In a season in which Stanford was forced to spend 63 straight days on road, to travel more than 7,500 miles during that span and to sleep in hotels for 86 nights, the Cardinal claimed its first national championship in 29 years with a 54-53 victory over Arizona.
The Wildcats had the ball with 6.1 seconds left and inbounded it to their leading scorer Aari McDonald, who averaged 30 per game over their last three games. She drew three Cardinal defenders and tossed up a heave from the top of the key that clanked off the back of the rim as time expired.
“We knew we had 15 seconds left in the entire season, so we couldn’t leave anything that we would have regrets with at the end of the day,” the tournament’s most outstanding player Haley Jones told ESPN’s Holly Rowe. “We left it all on the floor. We gave it what we had; we talked; we communicated. It was just a team effort. We just showed how much heart we have, how much passion we have and how much grit we have.”
It was a game full of runs. Stanford jumped out to a 16-5 lead before Arizona countered with a 16-4 run of its own to take a 21-20 lead. The Cardinal followed with the next 11 points of the game and led 31-24 at halftime.
The Wildcats reeled off seven straight points late in the third to pull within three entering the final stanza. Stanford extended the lead back to nine early in the fourth before Arizona pulled within one in the final minutes.
“It doesn’t ever come down to the last shot,” Arizona head coach Adia Barnes said. “It comes down to the missed free throws down the stretch. It comes down to the foul on the 3-point shot. It comes down to getting the turnovers and not converting. Obviously, it stings pretty bad.”

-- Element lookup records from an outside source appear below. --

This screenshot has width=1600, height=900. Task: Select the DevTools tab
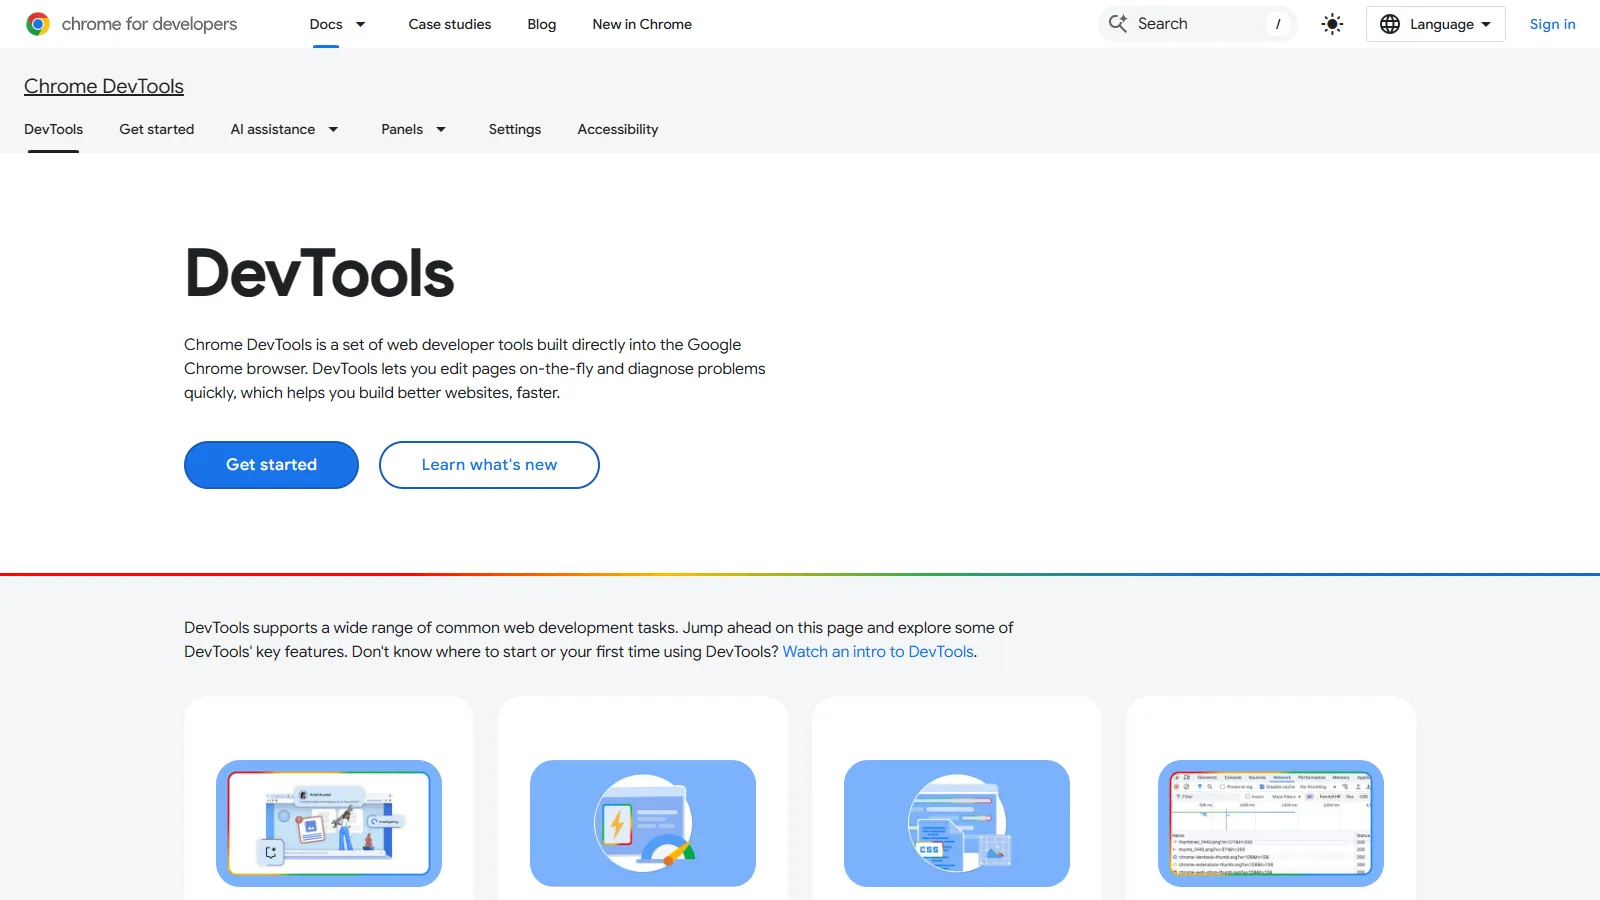click(x=53, y=129)
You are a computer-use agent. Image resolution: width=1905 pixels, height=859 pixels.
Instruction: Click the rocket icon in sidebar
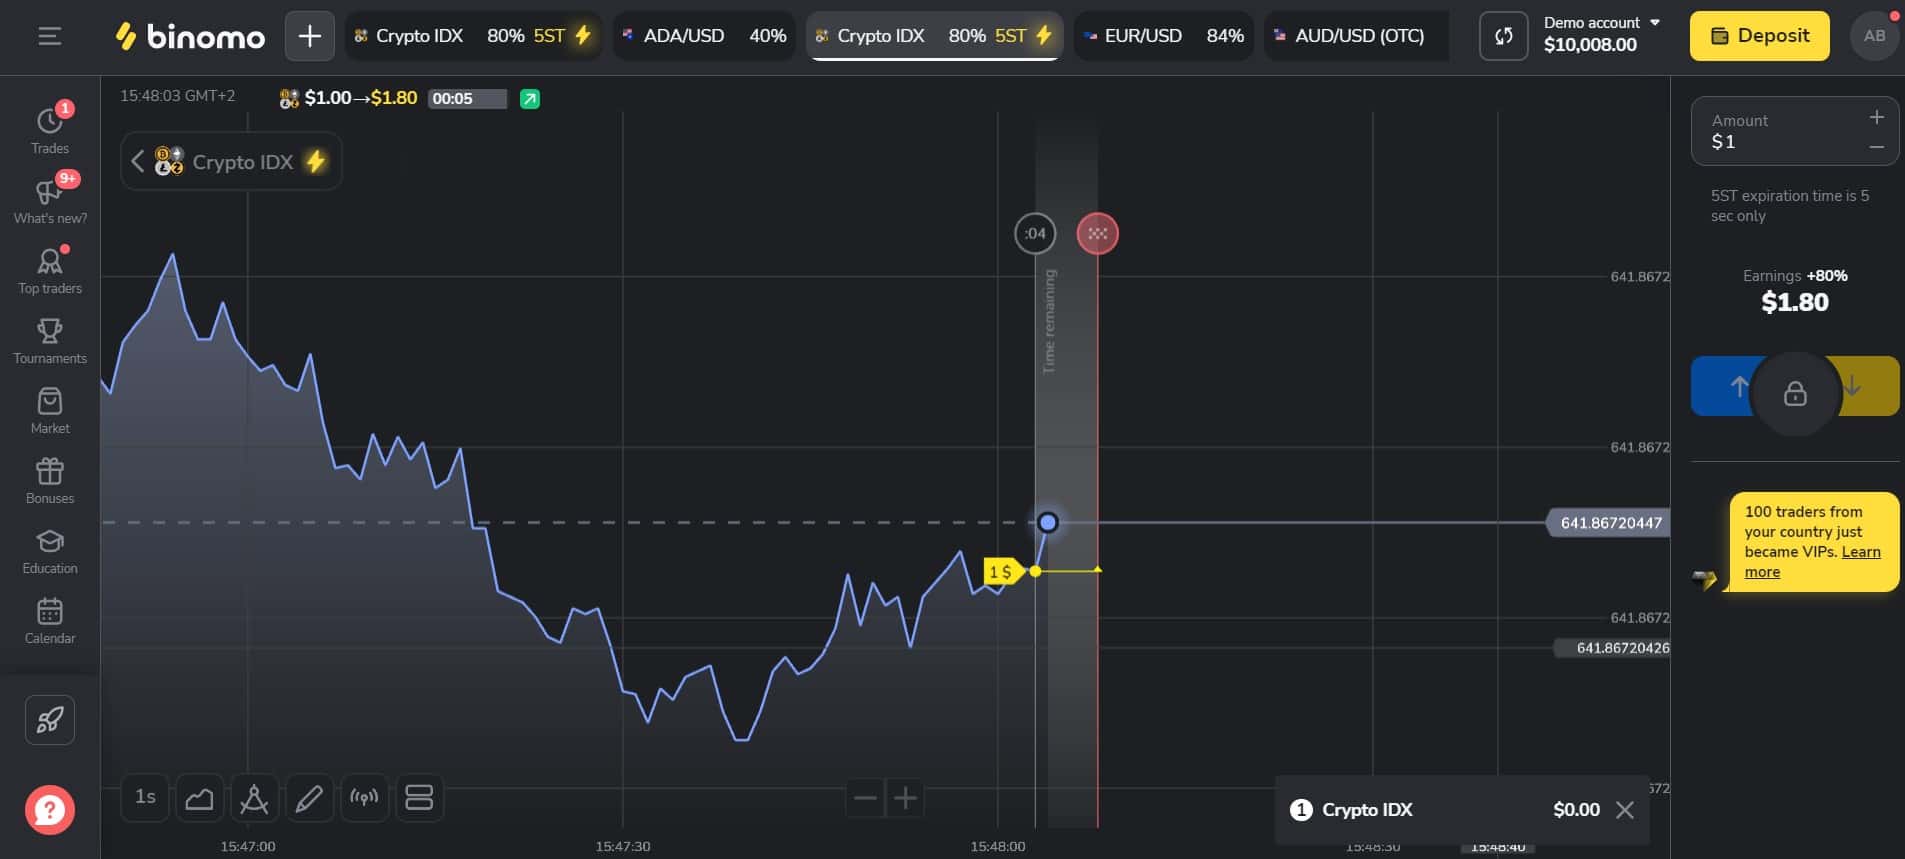[49, 720]
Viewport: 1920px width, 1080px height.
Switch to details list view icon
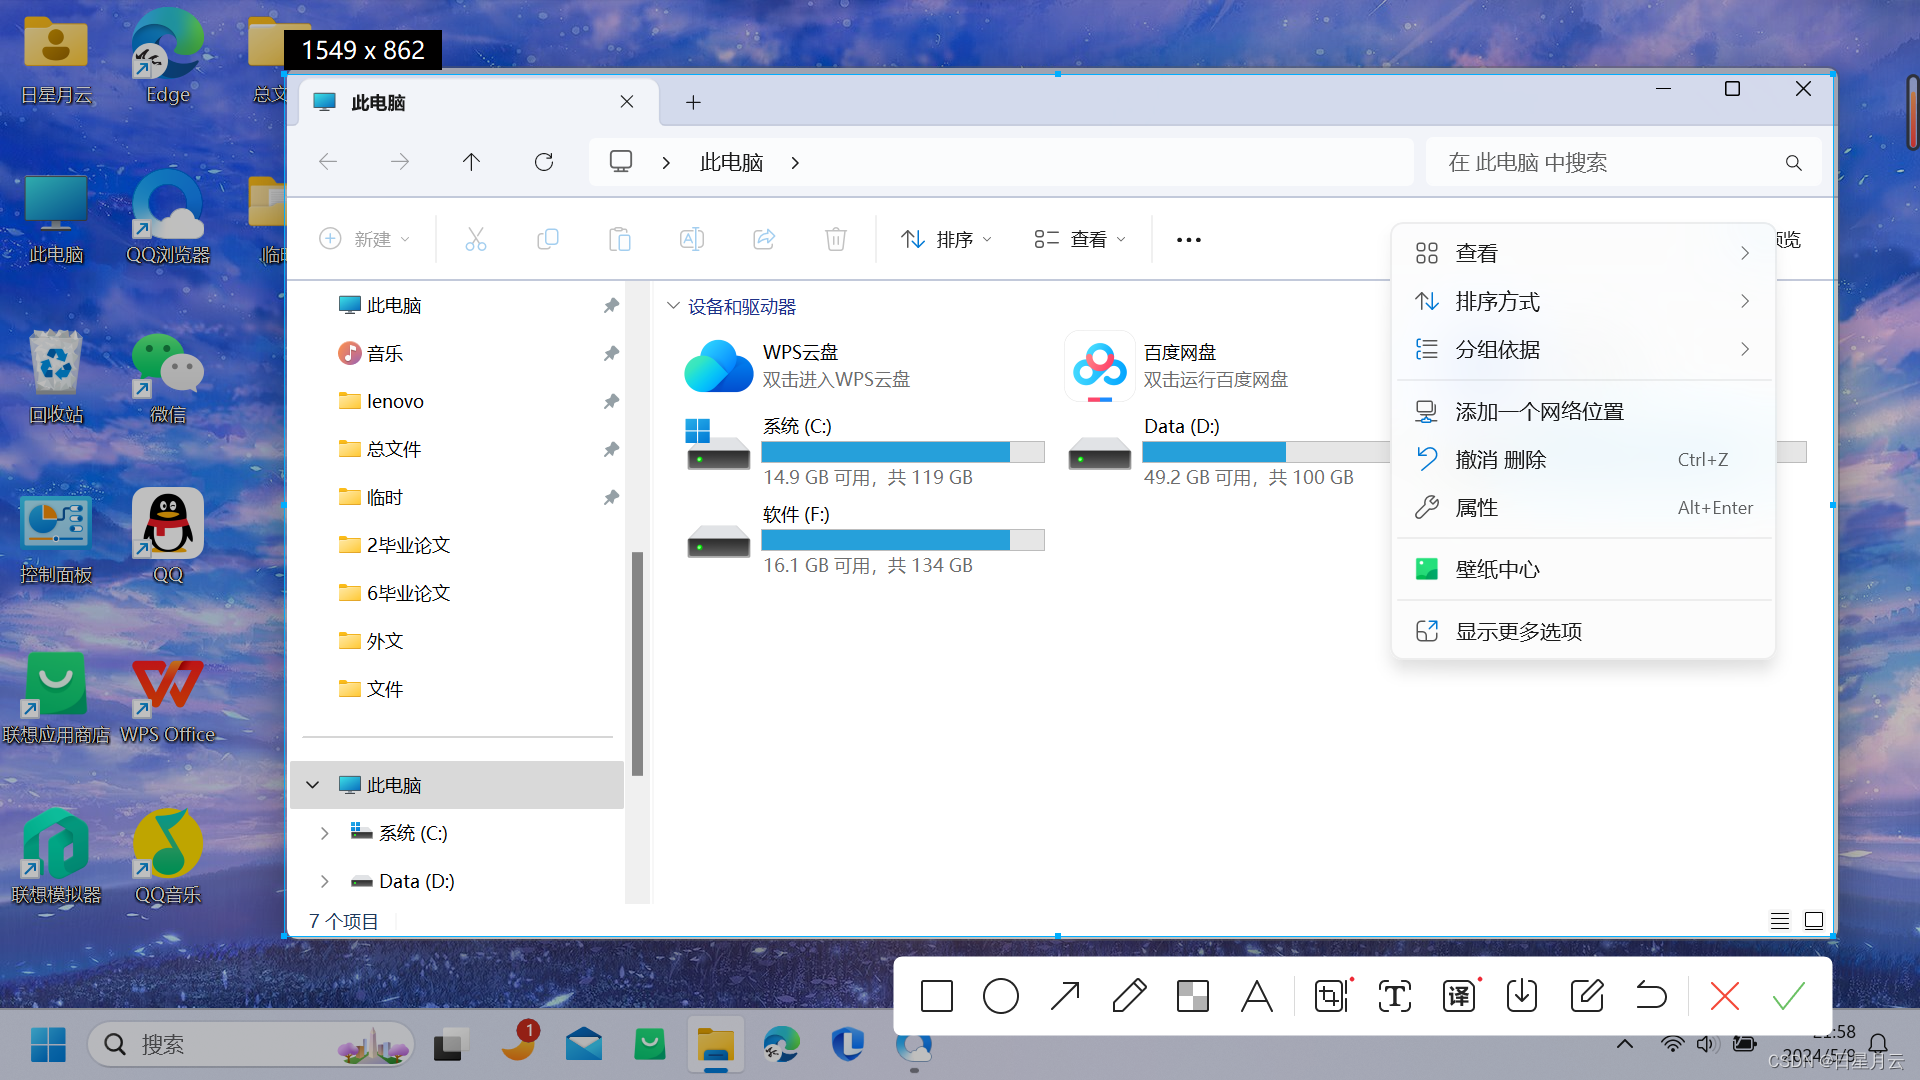point(1780,921)
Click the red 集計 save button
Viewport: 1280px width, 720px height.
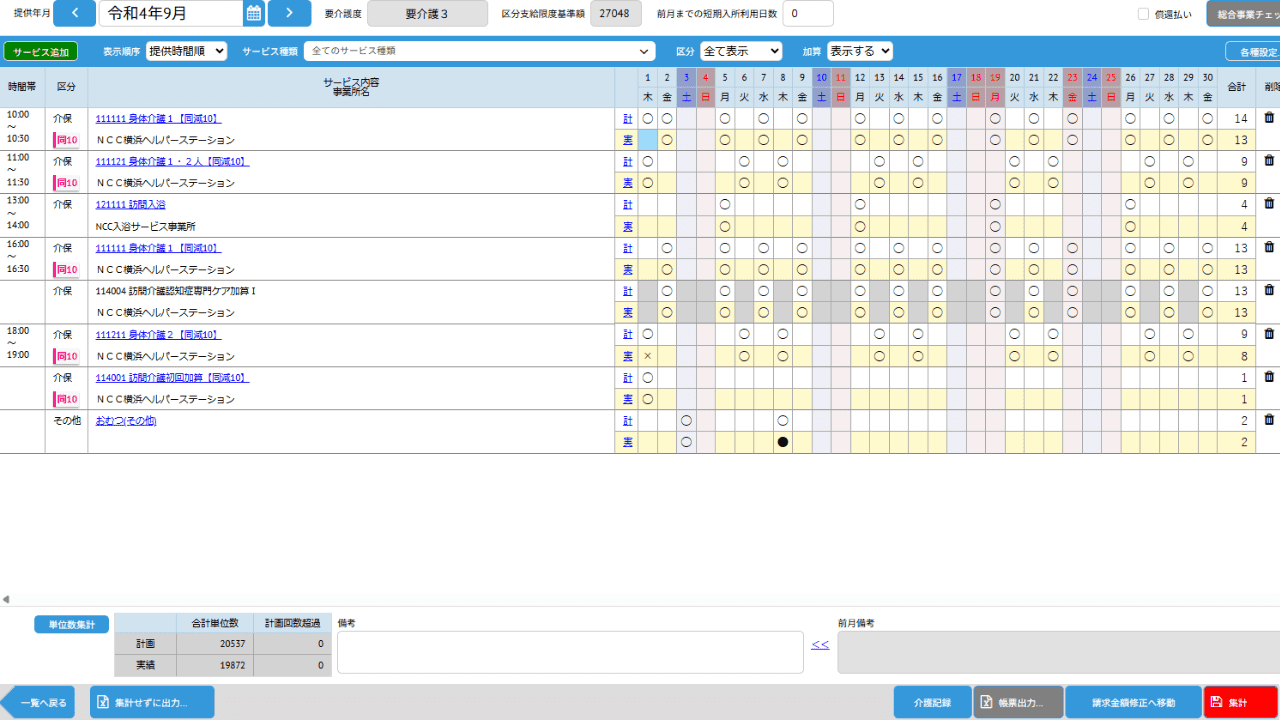coord(1240,702)
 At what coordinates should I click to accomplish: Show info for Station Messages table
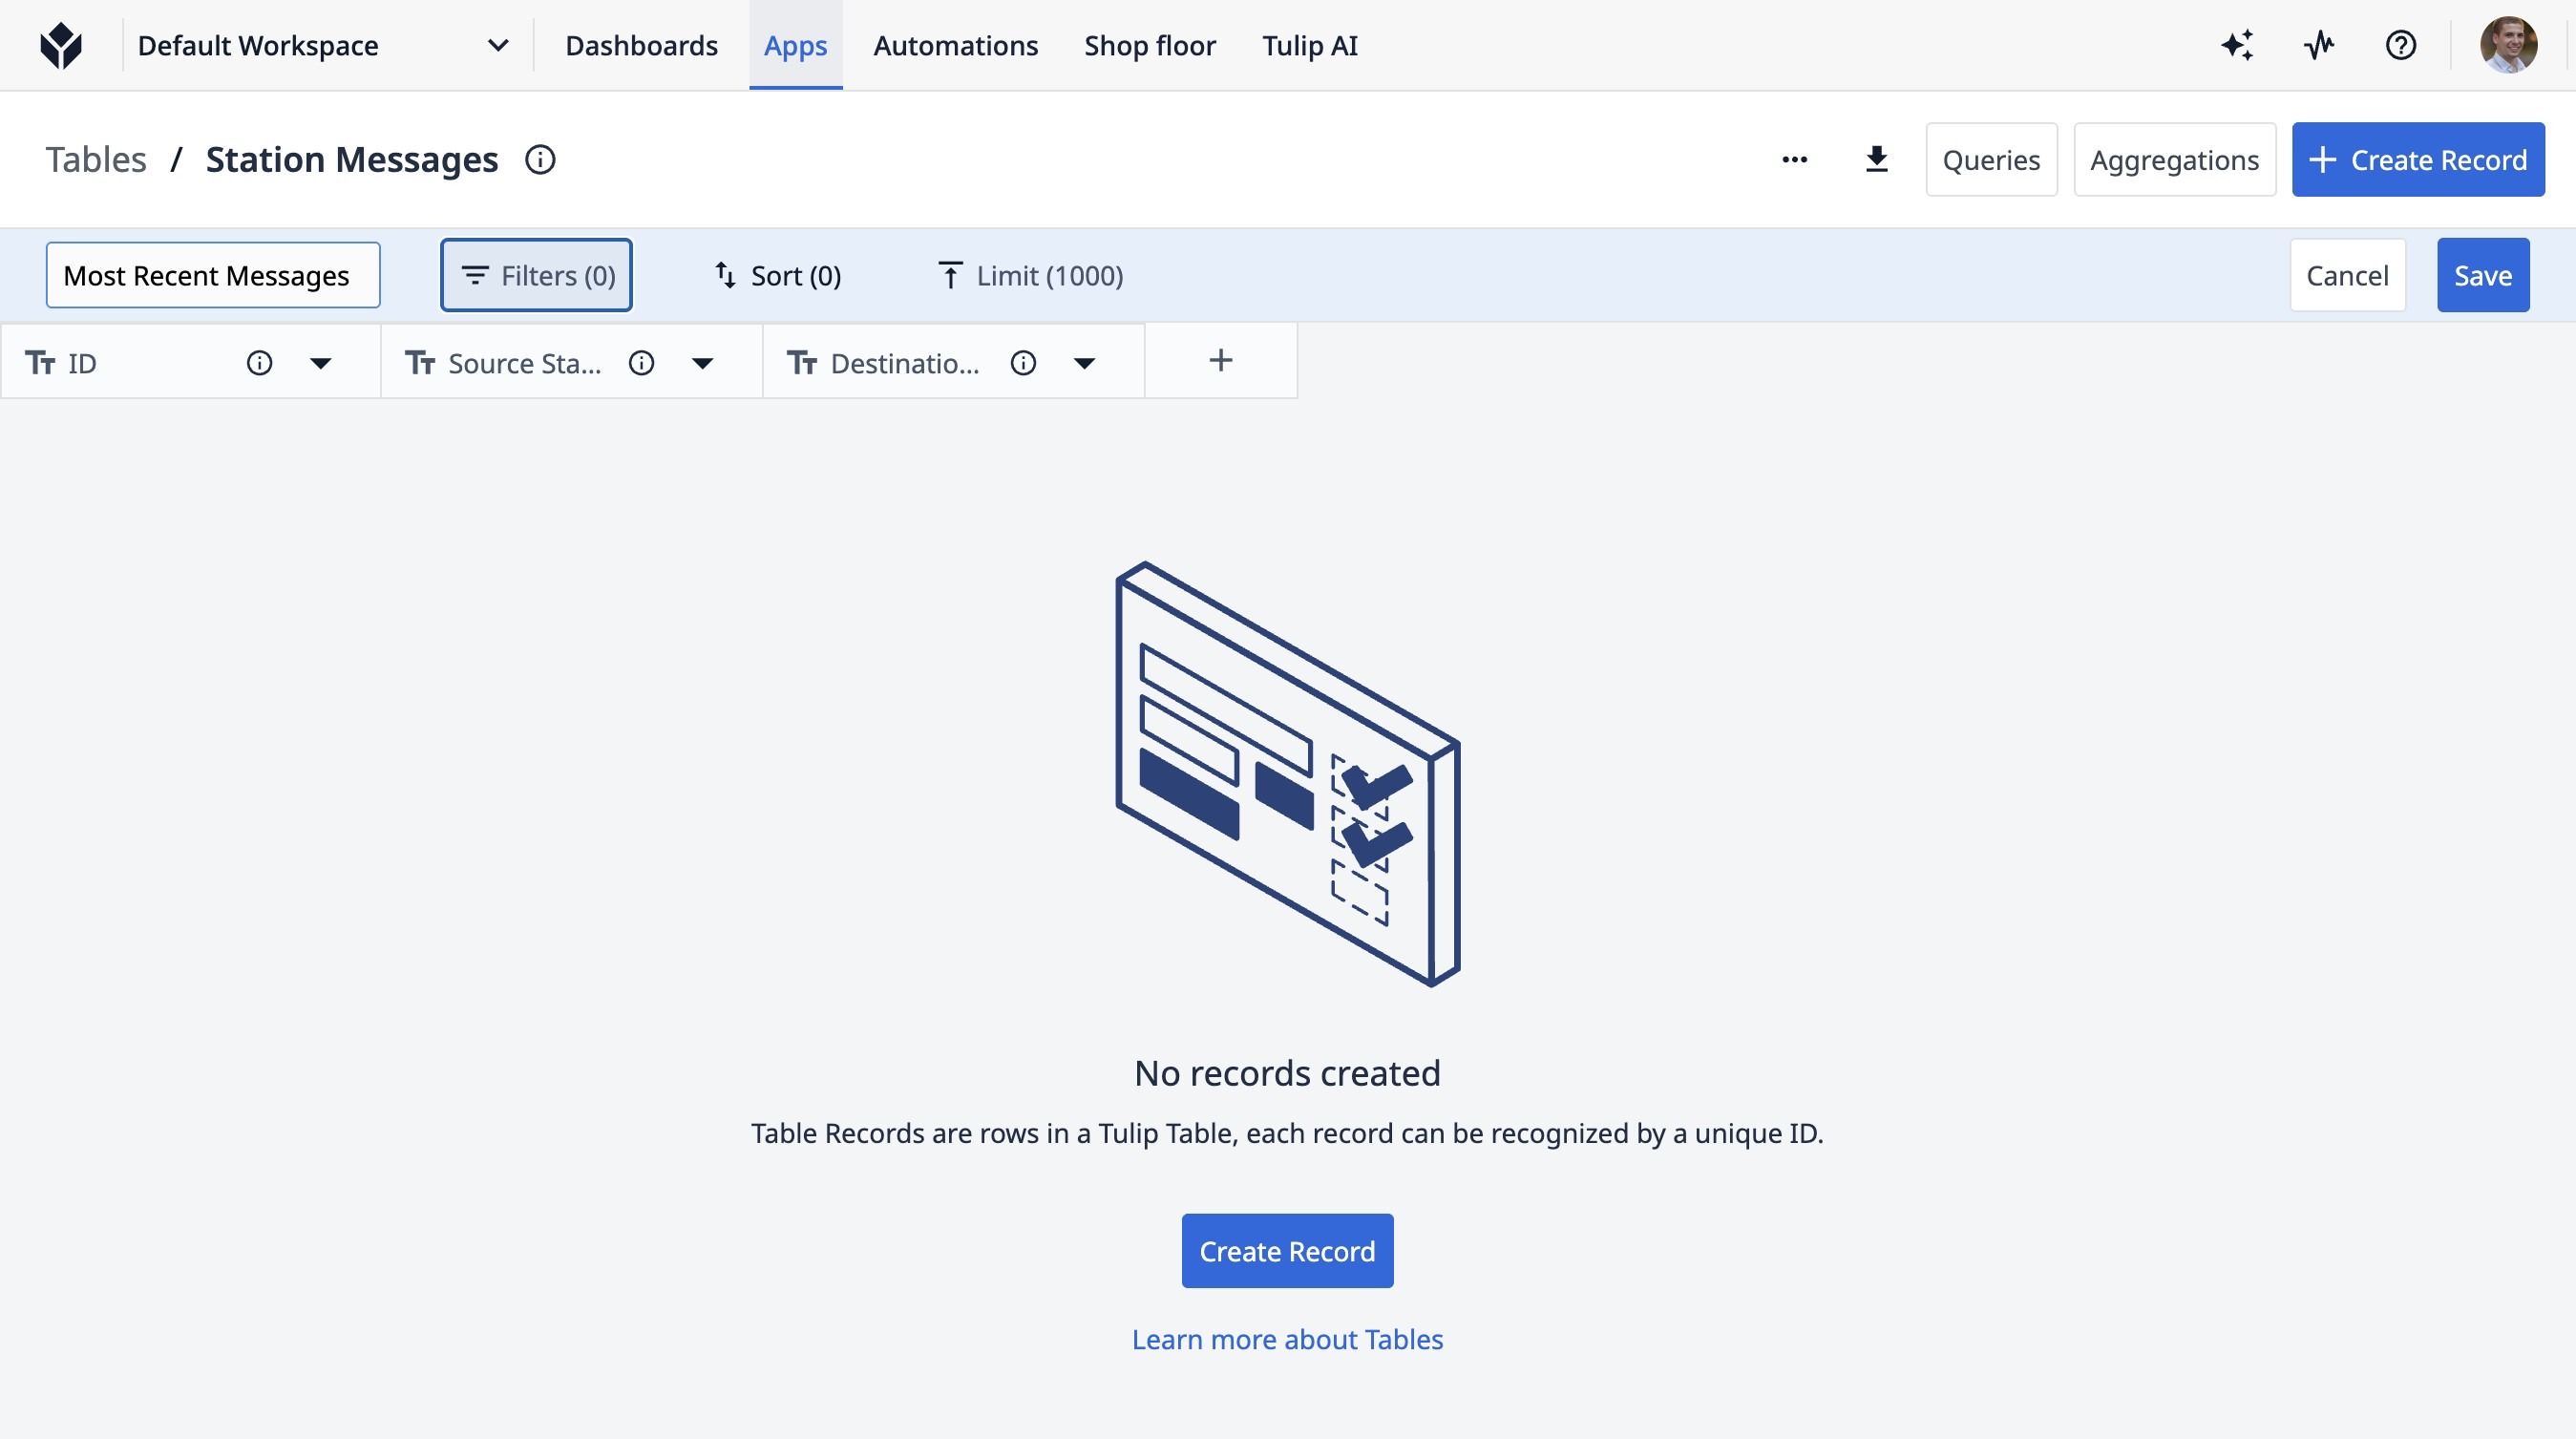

The Cardinal won the rebounding battle 47-29 and held an 11-0 edge in second-chance points in addition to outscoring the Wildcats by 16 in the paint. Stanford knocked down four 3-pointers, all in the first half, and finished the tournament with 59 – the most by a team in a single tourney. Despite turning the ball over 21 times, Stanford held Arizona to 29% shooting for the game.

Jones, a sophomore who saw her rookie campaign cut short due to injury and the Covid pandemic, notched a team-high 17 points on 8-of-14 shooting and eight rebounds.
“What she has done is really amazing,” Stanford head coach Tara VanDerveer said. “She was a go-to player down the stretch; there’s no two ways about it. When we wanted a basket, we went to Haley, and she delivered. A young player like that, she really stepped up. What you see with Haley is the tip of the iceberg.”
Lexie Hull had a 10-point, 10-rebound double-double, and Cameron Brink also scored 10 points.

For Arizona, McDonald poured in 22 points, 17 of which came in the second half. She was limited to just five points on 2-of-11 shooting in the first two quarters. Shaina Pellington was the only other Wildcat in double figures with 15 points and seven rebounds.
“I’m just really proud of my teammates,” said a teary McDonald, who scored in double figures in 93 consecutive games. “It’s not about how you start. It’s about how you finish. Although we didn’t get the outcome we wanted, I’m just proud of my teammates. It should motivate them coming into next year, just momentum coming off what we did. The sky’s the limit. I’m excited for what we accomplished this year in so little time, especially in this weird year. I’m very thankful.”
The Cardinal is the first team in the history of both the in men’s and women’s NCAA Tournament to win both semifinal and final games by a single point.
VanDerveer is the fourth women’s basketball coach to win three titles and joins Geno Auriemma (11 titles), Pat Summitt (eight) and Kim Mulkey (three) in that club. Her gap of 29 years between championships is the longest drought for any men’s or women’s coach and is 12 more than the next longest (Muffet McGraw and Rick Pitino). Earlier this season, VanDerveer passed Summitt for the record for all-time career wins.